───── DATA TO USE ─────

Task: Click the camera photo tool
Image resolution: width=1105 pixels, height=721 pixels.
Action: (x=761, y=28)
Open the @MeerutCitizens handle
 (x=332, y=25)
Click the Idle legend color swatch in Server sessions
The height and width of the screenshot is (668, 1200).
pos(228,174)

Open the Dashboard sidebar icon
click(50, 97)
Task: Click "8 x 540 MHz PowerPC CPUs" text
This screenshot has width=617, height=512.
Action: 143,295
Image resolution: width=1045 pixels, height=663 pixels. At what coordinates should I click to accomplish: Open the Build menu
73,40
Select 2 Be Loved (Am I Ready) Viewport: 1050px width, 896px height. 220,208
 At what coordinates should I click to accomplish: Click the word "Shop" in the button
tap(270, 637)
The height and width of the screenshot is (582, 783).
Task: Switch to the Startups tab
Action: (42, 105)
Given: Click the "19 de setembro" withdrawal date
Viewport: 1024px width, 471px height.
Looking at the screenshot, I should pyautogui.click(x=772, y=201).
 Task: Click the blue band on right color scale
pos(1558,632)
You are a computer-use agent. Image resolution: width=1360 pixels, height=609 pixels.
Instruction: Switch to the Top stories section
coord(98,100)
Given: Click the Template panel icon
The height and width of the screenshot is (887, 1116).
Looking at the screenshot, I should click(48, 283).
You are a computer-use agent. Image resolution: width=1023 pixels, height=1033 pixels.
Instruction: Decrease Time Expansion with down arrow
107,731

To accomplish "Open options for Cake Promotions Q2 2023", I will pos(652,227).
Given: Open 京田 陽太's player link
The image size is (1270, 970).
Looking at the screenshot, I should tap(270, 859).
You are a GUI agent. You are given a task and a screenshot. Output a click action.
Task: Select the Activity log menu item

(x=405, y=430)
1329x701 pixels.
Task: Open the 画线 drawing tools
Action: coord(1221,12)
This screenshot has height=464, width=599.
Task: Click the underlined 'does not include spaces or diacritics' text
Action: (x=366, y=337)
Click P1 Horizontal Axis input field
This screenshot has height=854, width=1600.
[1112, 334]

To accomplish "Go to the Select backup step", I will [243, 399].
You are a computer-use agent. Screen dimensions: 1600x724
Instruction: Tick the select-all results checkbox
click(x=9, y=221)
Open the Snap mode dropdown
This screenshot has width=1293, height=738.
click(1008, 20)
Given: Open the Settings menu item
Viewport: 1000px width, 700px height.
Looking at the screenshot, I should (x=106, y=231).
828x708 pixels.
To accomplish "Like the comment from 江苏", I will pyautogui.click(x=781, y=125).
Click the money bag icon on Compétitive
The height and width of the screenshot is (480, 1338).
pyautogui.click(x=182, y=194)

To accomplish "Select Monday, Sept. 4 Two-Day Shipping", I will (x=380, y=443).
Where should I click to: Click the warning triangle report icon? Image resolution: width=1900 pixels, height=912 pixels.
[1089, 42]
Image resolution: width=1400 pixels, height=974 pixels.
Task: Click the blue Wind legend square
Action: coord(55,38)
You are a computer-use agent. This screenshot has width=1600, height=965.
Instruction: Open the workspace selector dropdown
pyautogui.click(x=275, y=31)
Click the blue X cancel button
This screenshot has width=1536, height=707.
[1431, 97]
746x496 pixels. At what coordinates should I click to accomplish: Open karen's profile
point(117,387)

─────

Please show every line of the material that contains the string "agent".

You are a computer-use agent. Image resolution: width=1360 pixels, height=609 pixels.
You are a computer-use agent. Image resolution: width=1023 pixels, height=1033 pixels.
You are a GUI agent. You are given a task and a screenshot. Output a click action.
You are a computer-use agent. Screen dimensions: 1600x724
You are a computer-use agent. This screenshot has width=1600, height=965.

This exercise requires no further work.